GIVEN TEXT
These are like weighted marginal means, where the weighting is occuring due to different sample sizes among the groups.
count(bike, bike_type, trip_route_category)
## # A tibble: 4 × 3
## bike_type trip_route_category n
## <chr> <chr> <int>
## 1 electric One Way 176083
## 2 electric Round Trip 13674
## 3 standard One Way 149160
## 4 standard Round Trip 12272
df_stats(duration ~ bike_type + trip_route_category, data = bike, mean) |>
pivot_wider(names_from = 'trip_route_category', values_from = "mean")
## # A tibble: 2 × 4
## response bike_type `One Way` `Round Trip`
## <chr> <chr> <dbl> <dbl>
## 1 duration electric 12.6 17.2
## 2 duration standard 14.9 22.5
Interaction Model
The interaction model expands on the main effect only model, by allowing the effect of one category to differ based on elements of the other category. One way to think about this in the case with two categorical attributes, is that the mean change differs based on levels of the second attribute. This model, in the case where the attributes are each two groups, adds one additional term.
\[ duration = \beta_{0} + \beta_{1} bike\_type + \beta_{2} trip\_route\_category + \beta_{3} bike\_type:trip\_route\_category + \epsilon \]
bike_lm_int <- lm(duration ~ bike_type + trip_route_category + bike_type:trip_route_category, data = bike)
broom::glance(bike_lm_int)
## # A tibble: 1 × 12
## r.squared adj.r.squared sigma statistic p.value df logLik AIC BIC
## <dbl> <dbl> <dbl> <dbl> <dbl> <dbl> <dbl> <dbl> <dbl>
## 1 0.0222 0.0221 13.6 2653. 0 3 -1414571. 2.83e6 2.83e6
## # ℹ 3 more variables: deviance <dbl>, df.residual <int>, nobs <int>
broom::tidy(bike_lm_int) |>
mutate_if(is.double, round, 3)
## # A tibble: 4 × 5
## term estimate std.error statistic p.value
## <chr> <dbl> <dbl> <dbl> <dbl>
## 1 (Intercept) 12.6 0.032 390. 0
## 2 bike_typestandard 2.27 0.048 47.5 0
## 3 trip_route_categoryRound Trip 4.59 0.121 38.1 0
## 4 bike_typestandard:trip_route_categoryRou… 2.98 0.176 17.0 0
two_way_predict_int <- broom::augment(bike_lm_int) |>
distinct(bike_type, trip_route_category, .fitted)
two_way_predict_int
## # A tibble: 4 × 3
## bike_type trip_route_category .fitted
## <chr> <chr> <dbl>
## 1 electric One Way 12.6
## 2 standard One Way 14.9
## 3 electric Round Trip 17.2
## 4 standard Round Trip 22.5
gf_point(.fitted ~ bike_type, color = ~ trip_route_category, data = two_way_predict_int, size = 5) |>
gf_line(size = 1.5, group = ~ trip_route_category) |>
gf_labs(x = "", y = "Model Predicted Values", color = 'Trip Route') |>
gf_point(mean ~ bike_type, color = ~ trip_route_category, data = mean_duration, shape = 15, size = 5)
Back to the coefficients and what do these mean here.

PROVIDED DATA
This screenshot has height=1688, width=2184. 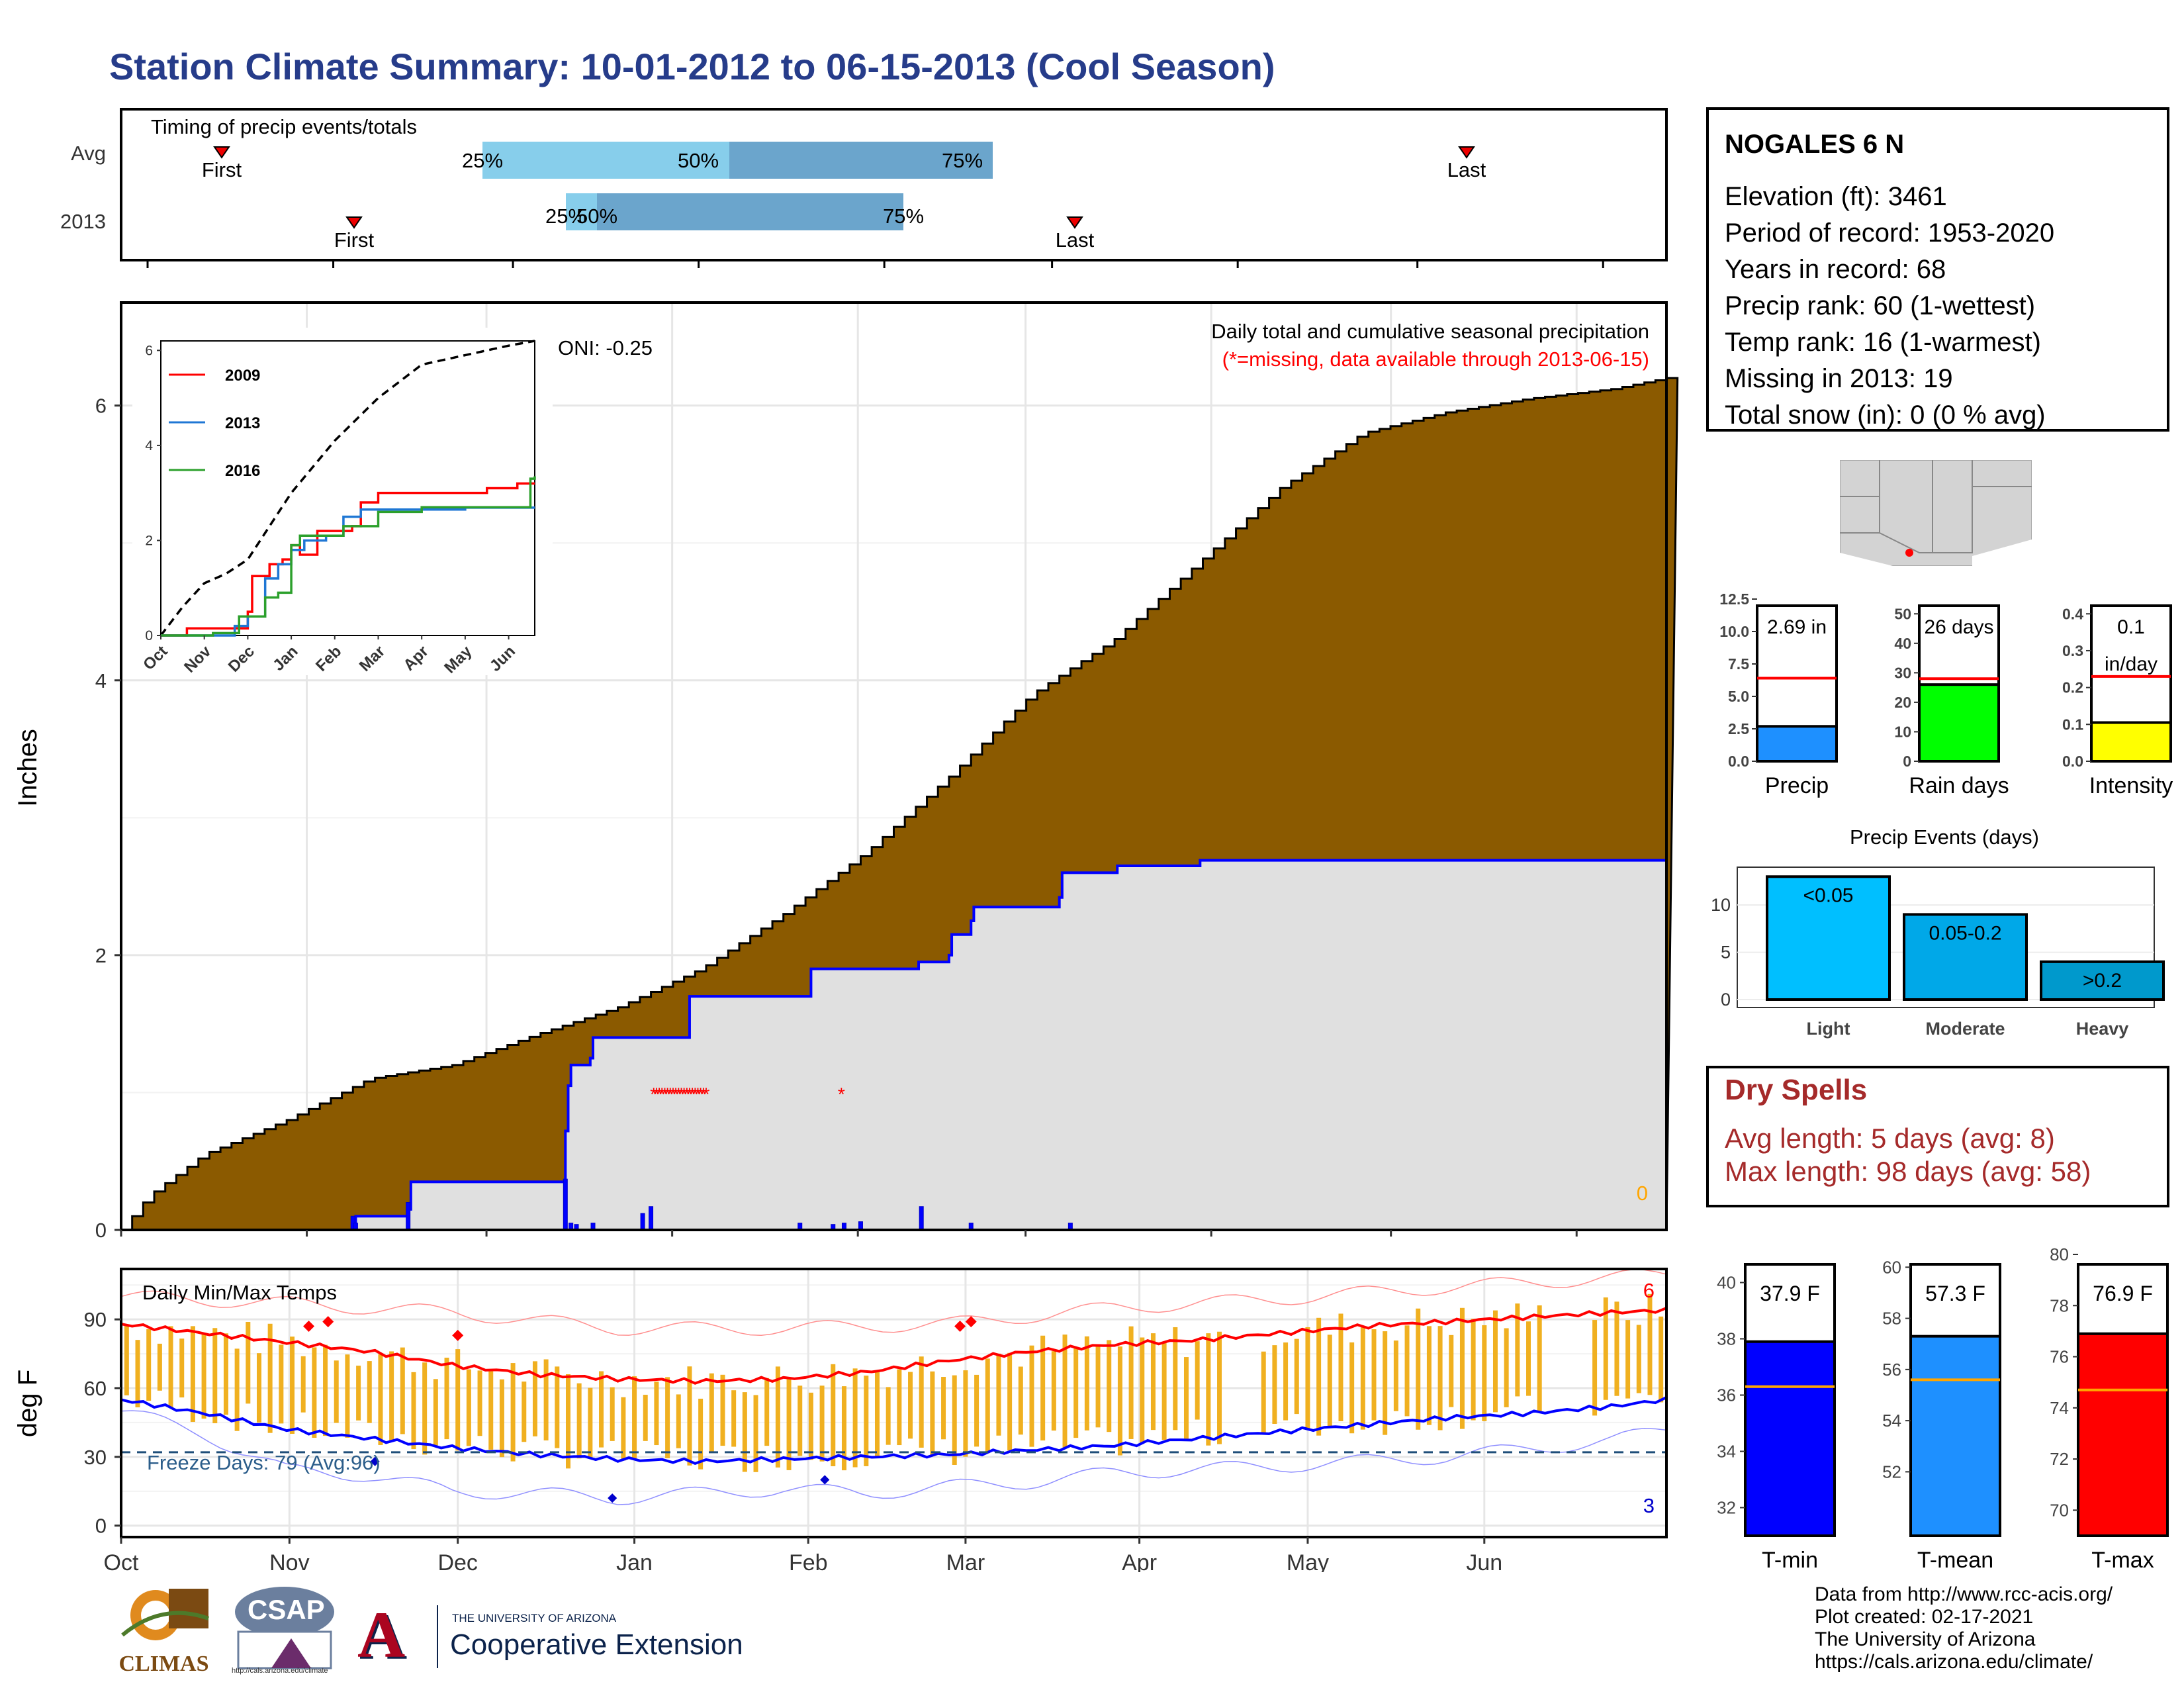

EXERCISES
a – Translate into Spanish the following sentence from the given text: "This model, in the case where the attributes are each two groups, adds one additional term."
b – Condense the paragraph of the given text that begins "The interaction model expands on the main effect only model" into at most two sentences, retaining its principal facts.
c – From the given text, extract the passage starting at "## # A tibble: 1" and ending at "mutate_if(is.double, round, 3)".

WRITTEN RESPONSES
a – Este modelo, en el caso en que cada atributo consta de dos grupos, añade un término adicional.

b – The interaction model extends the main-effect-only model by letting the effect of one category vary with the levels of the other, so that, with two categorical attributes, the mean change differs across levels of the second attribute. When each attribute has two groups, this model adds one extra term.

c –
## # A tibble: 1 × 12
## r.squared adj.r.squared sigma statistic p.value df logLik AIC BIC
## <dbl> <dbl> <dbl> <dbl> <dbl> <dbl> <dbl> <dbl> <dbl>
## 1 0.0222 0.0221 13.6 2653. 0 3 -1414571. 2.83e6 2.83e6
## # ℹ 3 more variables: deviance <dbl>, df.residual <int>, nobs <int>
broom::tidy(bike_lm_int) |>
mutate_if(is.double, round, 3)